#### Data listing
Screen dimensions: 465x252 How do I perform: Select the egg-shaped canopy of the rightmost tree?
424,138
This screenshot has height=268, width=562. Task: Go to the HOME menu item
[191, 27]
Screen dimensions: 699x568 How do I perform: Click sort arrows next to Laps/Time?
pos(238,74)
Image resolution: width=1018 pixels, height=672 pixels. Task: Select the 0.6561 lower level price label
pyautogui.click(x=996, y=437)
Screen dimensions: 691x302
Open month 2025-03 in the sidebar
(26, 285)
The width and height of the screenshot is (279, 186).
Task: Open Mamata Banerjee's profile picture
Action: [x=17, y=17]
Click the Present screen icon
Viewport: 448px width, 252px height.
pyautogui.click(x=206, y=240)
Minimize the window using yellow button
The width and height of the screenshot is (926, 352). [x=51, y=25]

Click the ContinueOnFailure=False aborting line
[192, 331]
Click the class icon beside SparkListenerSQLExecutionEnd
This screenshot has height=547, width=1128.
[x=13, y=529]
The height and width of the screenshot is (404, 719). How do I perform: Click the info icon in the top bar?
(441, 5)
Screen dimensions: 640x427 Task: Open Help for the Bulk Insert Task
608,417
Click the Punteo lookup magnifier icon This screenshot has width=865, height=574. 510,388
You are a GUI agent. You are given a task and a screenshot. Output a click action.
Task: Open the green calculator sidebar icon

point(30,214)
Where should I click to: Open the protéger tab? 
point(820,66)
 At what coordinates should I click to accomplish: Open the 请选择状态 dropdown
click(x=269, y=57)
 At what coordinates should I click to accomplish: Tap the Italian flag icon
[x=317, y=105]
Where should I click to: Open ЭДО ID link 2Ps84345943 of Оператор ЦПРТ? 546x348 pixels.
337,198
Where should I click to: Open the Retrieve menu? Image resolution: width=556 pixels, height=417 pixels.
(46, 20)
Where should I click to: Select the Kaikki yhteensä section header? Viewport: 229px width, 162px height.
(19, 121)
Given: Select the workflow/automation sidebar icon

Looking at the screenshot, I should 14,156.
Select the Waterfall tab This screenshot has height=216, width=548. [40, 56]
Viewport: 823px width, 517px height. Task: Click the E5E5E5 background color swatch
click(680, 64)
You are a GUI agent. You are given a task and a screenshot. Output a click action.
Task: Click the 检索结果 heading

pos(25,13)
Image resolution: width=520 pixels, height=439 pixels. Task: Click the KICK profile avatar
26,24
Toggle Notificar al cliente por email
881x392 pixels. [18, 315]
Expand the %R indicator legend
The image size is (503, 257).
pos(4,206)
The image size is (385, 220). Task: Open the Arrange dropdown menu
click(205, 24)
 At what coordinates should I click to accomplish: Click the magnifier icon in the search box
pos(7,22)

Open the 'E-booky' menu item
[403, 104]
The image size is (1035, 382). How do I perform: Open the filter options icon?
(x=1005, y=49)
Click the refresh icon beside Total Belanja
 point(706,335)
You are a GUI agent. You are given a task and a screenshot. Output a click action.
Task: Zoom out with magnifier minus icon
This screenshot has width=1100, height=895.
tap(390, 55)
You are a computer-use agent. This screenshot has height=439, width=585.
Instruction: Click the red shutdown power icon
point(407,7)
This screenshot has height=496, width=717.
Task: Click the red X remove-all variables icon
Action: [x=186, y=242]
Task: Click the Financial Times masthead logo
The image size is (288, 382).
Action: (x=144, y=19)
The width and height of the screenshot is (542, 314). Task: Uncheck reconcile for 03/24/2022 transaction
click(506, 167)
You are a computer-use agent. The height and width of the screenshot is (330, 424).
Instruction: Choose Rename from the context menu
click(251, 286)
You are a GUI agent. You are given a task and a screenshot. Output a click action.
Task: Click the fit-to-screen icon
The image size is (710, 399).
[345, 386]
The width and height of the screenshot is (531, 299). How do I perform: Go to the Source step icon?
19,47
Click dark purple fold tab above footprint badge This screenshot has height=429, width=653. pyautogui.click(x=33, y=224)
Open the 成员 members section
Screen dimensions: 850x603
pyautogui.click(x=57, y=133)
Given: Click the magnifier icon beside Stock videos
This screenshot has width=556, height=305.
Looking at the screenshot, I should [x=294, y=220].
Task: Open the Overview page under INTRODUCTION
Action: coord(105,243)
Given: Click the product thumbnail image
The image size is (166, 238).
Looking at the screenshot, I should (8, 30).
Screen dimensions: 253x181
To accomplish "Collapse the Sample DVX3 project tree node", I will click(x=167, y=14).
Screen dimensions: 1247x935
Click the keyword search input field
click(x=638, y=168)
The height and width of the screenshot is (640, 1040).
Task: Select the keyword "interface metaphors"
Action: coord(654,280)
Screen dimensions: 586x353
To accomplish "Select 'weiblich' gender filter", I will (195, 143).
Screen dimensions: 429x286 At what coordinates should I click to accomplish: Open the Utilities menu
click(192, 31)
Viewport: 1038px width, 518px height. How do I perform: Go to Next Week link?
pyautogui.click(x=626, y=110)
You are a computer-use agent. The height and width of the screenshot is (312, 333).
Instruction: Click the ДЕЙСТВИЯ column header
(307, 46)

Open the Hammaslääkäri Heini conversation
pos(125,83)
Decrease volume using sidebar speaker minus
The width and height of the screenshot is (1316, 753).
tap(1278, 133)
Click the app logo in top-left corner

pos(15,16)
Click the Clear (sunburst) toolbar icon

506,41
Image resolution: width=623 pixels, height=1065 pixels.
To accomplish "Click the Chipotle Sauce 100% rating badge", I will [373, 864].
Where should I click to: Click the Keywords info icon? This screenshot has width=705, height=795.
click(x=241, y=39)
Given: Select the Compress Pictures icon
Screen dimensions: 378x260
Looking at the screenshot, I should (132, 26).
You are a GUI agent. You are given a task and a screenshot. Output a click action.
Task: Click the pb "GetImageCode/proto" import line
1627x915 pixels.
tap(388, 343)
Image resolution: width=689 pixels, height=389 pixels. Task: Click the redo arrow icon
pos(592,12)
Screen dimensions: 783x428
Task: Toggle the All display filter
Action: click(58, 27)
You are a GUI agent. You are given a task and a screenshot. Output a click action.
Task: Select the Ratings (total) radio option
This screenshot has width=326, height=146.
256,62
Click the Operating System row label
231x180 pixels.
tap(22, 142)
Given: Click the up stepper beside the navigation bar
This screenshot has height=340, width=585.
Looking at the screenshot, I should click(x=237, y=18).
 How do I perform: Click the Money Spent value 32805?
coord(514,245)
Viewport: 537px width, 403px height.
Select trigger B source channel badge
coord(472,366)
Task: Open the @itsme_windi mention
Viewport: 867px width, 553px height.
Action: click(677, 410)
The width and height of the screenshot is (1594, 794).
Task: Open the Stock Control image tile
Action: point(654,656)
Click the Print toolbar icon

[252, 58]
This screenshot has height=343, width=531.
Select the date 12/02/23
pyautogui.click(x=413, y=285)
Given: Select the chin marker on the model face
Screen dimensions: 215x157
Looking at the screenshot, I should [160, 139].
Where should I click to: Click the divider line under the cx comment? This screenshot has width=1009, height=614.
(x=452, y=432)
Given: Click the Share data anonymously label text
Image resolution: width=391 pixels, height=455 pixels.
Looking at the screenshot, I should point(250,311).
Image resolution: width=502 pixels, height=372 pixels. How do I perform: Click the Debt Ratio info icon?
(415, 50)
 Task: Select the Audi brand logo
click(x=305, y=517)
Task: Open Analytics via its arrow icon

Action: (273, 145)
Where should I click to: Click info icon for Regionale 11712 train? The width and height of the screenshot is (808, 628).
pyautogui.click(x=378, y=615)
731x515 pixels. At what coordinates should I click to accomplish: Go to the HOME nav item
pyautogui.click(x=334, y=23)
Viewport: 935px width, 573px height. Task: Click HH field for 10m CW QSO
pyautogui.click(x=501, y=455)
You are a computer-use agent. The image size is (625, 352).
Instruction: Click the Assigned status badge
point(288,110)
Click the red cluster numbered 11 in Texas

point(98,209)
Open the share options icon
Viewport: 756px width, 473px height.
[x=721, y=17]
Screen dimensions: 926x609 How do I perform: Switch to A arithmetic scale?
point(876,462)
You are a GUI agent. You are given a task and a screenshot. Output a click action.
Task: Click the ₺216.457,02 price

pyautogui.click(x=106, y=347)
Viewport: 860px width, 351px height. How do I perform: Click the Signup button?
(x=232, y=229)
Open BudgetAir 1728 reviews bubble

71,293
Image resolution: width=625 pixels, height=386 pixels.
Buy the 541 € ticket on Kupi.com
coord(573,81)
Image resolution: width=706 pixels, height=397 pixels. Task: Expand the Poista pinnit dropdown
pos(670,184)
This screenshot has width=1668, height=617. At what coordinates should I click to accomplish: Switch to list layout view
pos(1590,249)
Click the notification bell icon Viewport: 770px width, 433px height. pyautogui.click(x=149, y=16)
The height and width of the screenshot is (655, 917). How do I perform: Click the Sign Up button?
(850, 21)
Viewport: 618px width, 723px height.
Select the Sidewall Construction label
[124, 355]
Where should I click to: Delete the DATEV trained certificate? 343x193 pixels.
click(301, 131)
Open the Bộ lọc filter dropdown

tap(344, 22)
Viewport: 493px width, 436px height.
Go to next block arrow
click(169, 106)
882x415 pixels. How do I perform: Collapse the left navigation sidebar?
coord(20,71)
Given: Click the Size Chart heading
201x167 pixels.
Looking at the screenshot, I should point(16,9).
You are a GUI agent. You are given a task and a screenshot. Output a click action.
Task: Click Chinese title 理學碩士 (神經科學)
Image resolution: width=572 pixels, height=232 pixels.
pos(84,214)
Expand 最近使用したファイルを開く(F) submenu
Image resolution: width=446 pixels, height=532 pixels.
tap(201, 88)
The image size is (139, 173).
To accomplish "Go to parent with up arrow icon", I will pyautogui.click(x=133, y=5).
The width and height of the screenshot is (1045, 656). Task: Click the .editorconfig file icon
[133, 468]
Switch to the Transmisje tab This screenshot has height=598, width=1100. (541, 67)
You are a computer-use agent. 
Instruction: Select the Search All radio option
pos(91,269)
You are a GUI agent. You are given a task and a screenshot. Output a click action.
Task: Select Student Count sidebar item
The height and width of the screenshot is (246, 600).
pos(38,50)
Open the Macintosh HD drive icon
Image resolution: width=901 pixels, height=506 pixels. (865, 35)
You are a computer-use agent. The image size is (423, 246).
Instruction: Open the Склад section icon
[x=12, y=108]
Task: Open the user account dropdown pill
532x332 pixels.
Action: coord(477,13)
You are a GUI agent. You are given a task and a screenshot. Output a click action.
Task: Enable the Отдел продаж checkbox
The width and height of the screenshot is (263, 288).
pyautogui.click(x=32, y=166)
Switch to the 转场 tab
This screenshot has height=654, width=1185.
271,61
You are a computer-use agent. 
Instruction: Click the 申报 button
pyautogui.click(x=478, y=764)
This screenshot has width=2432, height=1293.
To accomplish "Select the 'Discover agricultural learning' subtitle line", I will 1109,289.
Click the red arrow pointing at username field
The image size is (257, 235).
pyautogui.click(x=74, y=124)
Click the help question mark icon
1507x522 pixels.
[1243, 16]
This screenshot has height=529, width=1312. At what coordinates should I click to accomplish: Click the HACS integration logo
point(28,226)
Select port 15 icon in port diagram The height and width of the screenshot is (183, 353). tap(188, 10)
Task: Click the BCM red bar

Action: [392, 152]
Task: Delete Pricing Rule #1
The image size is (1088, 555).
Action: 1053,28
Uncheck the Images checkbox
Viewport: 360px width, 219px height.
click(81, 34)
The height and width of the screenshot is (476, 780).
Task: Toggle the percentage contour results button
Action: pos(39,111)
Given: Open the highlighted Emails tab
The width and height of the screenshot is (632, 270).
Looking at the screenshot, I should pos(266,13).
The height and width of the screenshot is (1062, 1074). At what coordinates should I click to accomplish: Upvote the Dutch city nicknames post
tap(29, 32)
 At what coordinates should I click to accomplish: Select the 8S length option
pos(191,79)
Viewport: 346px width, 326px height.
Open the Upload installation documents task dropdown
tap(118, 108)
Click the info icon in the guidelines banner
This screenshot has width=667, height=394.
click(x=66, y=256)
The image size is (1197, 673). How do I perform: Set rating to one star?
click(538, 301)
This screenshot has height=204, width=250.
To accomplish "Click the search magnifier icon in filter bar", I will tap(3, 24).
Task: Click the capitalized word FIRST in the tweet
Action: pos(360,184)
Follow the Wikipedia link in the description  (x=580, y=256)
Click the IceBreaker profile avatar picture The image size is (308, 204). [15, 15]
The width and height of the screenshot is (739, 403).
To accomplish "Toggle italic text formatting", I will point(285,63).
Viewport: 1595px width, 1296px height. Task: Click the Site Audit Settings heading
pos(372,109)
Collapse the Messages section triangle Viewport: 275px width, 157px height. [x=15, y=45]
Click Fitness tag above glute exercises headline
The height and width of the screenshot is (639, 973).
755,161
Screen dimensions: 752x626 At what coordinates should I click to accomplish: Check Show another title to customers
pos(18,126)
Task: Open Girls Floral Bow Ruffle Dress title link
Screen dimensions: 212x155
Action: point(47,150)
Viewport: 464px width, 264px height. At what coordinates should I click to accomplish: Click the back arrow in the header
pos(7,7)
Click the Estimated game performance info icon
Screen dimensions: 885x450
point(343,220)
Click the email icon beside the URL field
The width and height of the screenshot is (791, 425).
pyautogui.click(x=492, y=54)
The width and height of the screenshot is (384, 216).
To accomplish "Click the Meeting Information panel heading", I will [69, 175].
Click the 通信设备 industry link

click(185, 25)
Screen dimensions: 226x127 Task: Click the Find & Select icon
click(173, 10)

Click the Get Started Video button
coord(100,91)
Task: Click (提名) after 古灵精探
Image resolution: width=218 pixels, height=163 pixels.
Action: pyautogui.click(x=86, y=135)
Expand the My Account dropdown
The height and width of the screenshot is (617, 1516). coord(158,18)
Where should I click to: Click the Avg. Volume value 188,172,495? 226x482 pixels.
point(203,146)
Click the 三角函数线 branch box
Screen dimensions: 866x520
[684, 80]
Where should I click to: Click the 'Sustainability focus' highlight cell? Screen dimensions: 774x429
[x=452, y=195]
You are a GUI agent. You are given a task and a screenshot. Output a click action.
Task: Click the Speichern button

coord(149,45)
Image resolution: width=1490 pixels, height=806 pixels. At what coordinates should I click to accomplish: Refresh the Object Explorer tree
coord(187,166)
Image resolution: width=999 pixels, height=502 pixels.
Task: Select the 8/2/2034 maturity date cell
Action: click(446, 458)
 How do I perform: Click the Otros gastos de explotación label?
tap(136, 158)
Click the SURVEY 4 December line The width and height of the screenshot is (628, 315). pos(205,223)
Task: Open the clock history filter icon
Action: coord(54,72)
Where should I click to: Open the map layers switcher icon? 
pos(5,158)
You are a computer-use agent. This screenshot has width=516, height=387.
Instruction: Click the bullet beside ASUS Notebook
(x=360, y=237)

#### Activity
What is needed is every line of the records above that contains the word "with".

#### Result of this exercise
Task: Zoom out with magnifier minus icon
To accomplish "Go to parent with up arrow icon", I will pyautogui.click(x=133, y=5).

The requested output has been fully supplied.